In this chapter, we show the performance results of scheduling workflow applications on a simulated grid environment using the GRACCE scheduling algorithms.
The GRACCE workflow scheduler targets computational grid environments that comprise parallel computing resources owned by different organizations. But there are difficulties in evaluating a workflow scheduler in a real grid environment. These include the limited number of resources available for testing purpose, and the impossibility of creating a repeatable and traceable environment for evaluating different scheduling strategies under different resource loads. For these reasons, we perform our experiments in a simulated grid environment that models a real grid very closely in those respects that are important for workflow scheduling. The experimental environment consists of simulated grid resources with a variety of computational capabilities and different network bandwidth between resources, simulated grid jobs and the local schedulers of resources, and a random job generator that models the resource users. We have also developed a random workflow generator that is able to create workflows with different task specifications and dependency relationships for evaluating our scheduling methods.

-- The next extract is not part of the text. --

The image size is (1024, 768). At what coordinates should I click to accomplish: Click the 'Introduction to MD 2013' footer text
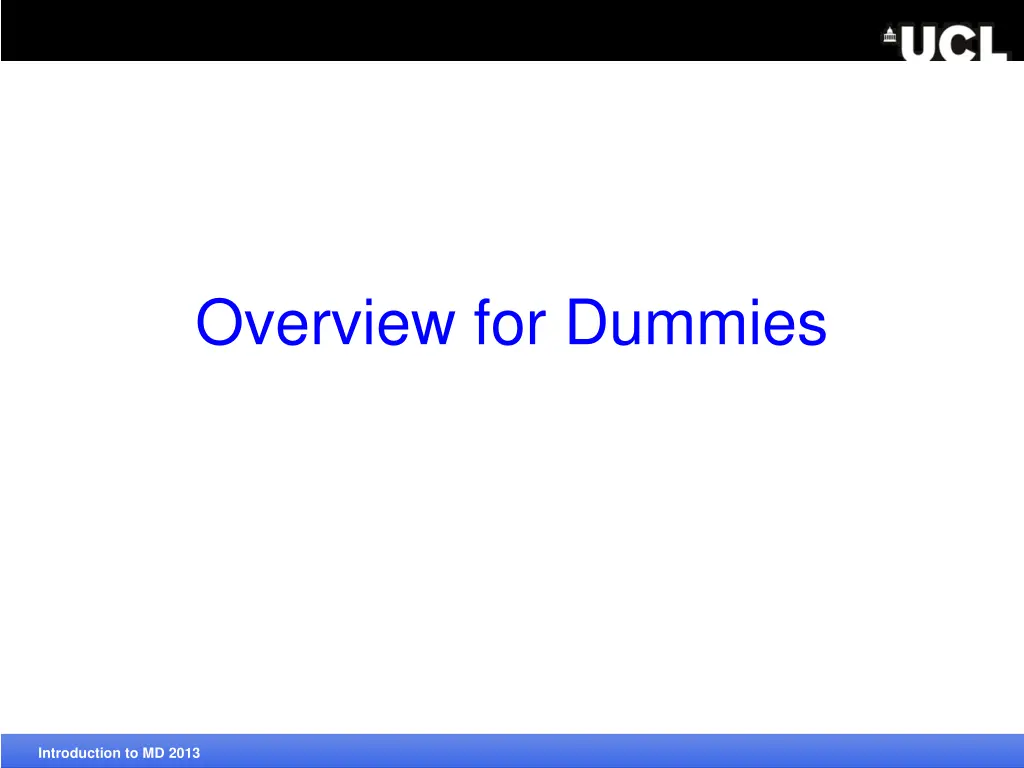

In our simulation, a resource is configured with a total number of PEs and a total number of MIPS (Million Instructions Per Second) to represent its computational capability, an approach borrowed from the GridSim toolkit . GridSim has limitations in its manner of scheduling parallel applications, and thus cannot be directly exploited for our work. In GridSim, a parallel job that requires more than one PE is normalized to a single-PE job (Gridlet in GridSim term). When a job requests 10 PEs and 15 minutes execution time, GridSim allocates one PE and sets the execution time to 10*15 minutes. For this reason, we have developed our own local scheduler for the simulated resources. It allows us to allocate or reserve multiple PEs for a parallel job, and it keeps track of currently used PEs (and thus the available PEs) in order to serve other requests.

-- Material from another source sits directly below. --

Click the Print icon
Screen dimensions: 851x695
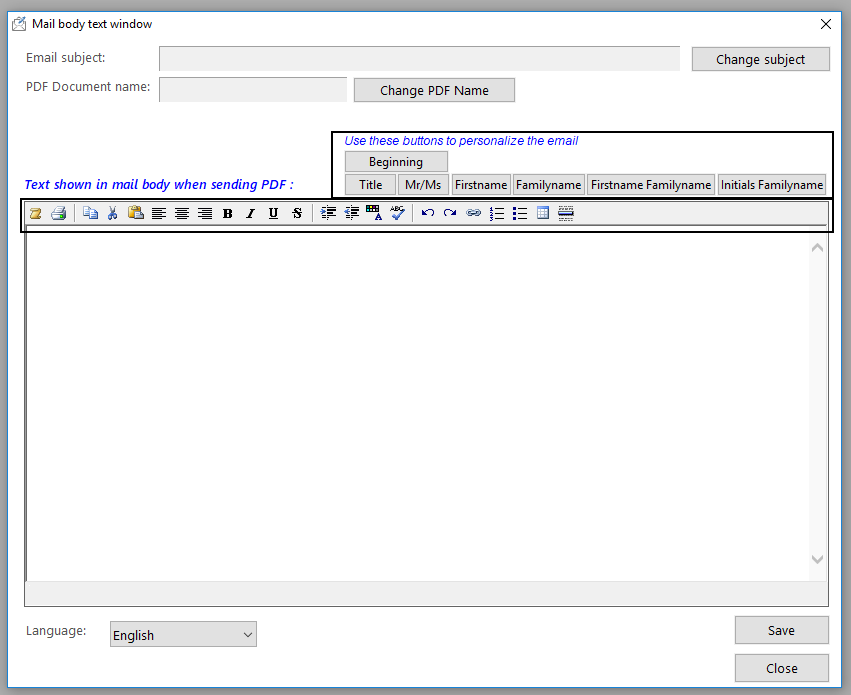59,213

The scheduling policy of the local scheduler is first-come-first-serve (FCFS) space-sharing with resource advanced reservation. The scheduler maintains a job queue for the resource, and a newly submitted job is put at the tail of the queue. The local scheduler allocates PEs for the job at the head of the queue when another job completes its execution and releases the PEs. If there are not enough available PEs for the job at the head of the queue, the job (and all those behind it) has to wait until another job completes and releases enough PEs. If an advanced reservation is used when submitting a job, the job does not need to wait and is launched when the reservation becomes active. So we basically implement a gang scheduling policy  that is widely used for parallel application scheduling.
The simulated grid consists of eight resources. Their configurations are shown in Table 7.1. The MIPS per PE (MIPS/PE) is calculated to represent the computation speed of the resource’s PEs. The greater the MIPS/PE, the faster the resource. The network bandwidth between every pair of resources in the simulation is calculated by generating a random bandwidth between the minimum bandwidth (0 MB/s) and the maximum bandwidth (10 MB/s).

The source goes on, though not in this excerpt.